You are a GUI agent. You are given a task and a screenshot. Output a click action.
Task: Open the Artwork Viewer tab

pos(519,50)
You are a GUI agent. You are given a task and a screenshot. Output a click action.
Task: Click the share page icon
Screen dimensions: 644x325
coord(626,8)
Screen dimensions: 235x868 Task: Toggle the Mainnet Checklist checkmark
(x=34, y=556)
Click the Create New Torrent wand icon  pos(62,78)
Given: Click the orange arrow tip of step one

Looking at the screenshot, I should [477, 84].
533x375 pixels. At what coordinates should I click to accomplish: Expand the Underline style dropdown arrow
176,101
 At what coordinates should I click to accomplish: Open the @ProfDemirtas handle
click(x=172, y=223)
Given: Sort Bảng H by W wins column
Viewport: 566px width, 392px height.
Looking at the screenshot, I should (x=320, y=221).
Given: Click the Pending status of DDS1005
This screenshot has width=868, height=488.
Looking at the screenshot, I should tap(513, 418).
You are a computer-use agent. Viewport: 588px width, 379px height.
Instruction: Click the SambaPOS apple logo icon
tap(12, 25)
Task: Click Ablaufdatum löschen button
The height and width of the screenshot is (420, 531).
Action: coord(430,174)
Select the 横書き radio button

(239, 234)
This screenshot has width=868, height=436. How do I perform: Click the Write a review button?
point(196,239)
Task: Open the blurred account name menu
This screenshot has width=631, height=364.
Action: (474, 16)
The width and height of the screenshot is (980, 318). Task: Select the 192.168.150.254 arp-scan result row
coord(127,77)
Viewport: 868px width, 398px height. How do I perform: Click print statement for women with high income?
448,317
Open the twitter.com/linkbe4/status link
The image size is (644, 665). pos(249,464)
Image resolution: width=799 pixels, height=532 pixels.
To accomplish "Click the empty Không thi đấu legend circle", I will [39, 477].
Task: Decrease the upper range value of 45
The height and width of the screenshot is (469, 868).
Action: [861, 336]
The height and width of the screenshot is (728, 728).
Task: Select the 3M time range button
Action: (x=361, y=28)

### The problem
Set down the whole listing once more, exactly as it appears.

### Written response
You are a GUI agent. You are given a task and a screenshot. Output a click action.
Task: Open the Artwork Viewer tab

pos(519,50)
You are a GUI agent. You are given a task and a screenshot. Output a click action.
Task: Click the share page icon
Screen dimensions: 644x325
coord(626,8)
Screen dimensions: 235x868 Task: Toggle the Mainnet Checklist checkmark
(x=34, y=556)
Click the Create New Torrent wand icon  pos(62,78)
Given: Click the orange arrow tip of step one

Looking at the screenshot, I should [477, 84].
533x375 pixels. At what coordinates should I click to accomplish: Expand the Underline style dropdown arrow
176,101
 At what coordinates should I click to accomplish: Open the @ProfDemirtas handle
click(x=172, y=223)
Given: Sort Bảng H by W wins column
Viewport: 566px width, 392px height.
Looking at the screenshot, I should (x=320, y=221).
Given: Click the Pending status of DDS1005
This screenshot has width=868, height=488.
Looking at the screenshot, I should tap(513, 418).
You are a computer-use agent. Viewport: 588px width, 379px height.
Instruction: Click the SambaPOS apple logo icon
tap(12, 25)
Task: Click Ablaufdatum löschen button
The height and width of the screenshot is (420, 531).
Action: coord(430,174)
Select the 横書き radio button

(239, 234)
This screenshot has width=868, height=436. How do I perform: Click the Write a review button?
point(196,239)
Task: Open the blurred account name menu
This screenshot has width=631, height=364.
Action: (474, 16)
The width and height of the screenshot is (980, 318). Task: Select the 192.168.150.254 arp-scan result row
coord(127,77)
Viewport: 868px width, 398px height. How do I perform: Click print statement for women with high income?
448,317
Open the twitter.com/linkbe4/status link
The image size is (644, 665). pos(249,464)
Image resolution: width=799 pixels, height=532 pixels.
To accomplish "Click the empty Không thi đấu legend circle", I will [39, 477].
Task: Decrease the upper range value of 45
The height and width of the screenshot is (469, 868).
Action: [861, 336]
The height and width of the screenshot is (728, 728).
Task: Select the 3M time range button
Action: (x=361, y=28)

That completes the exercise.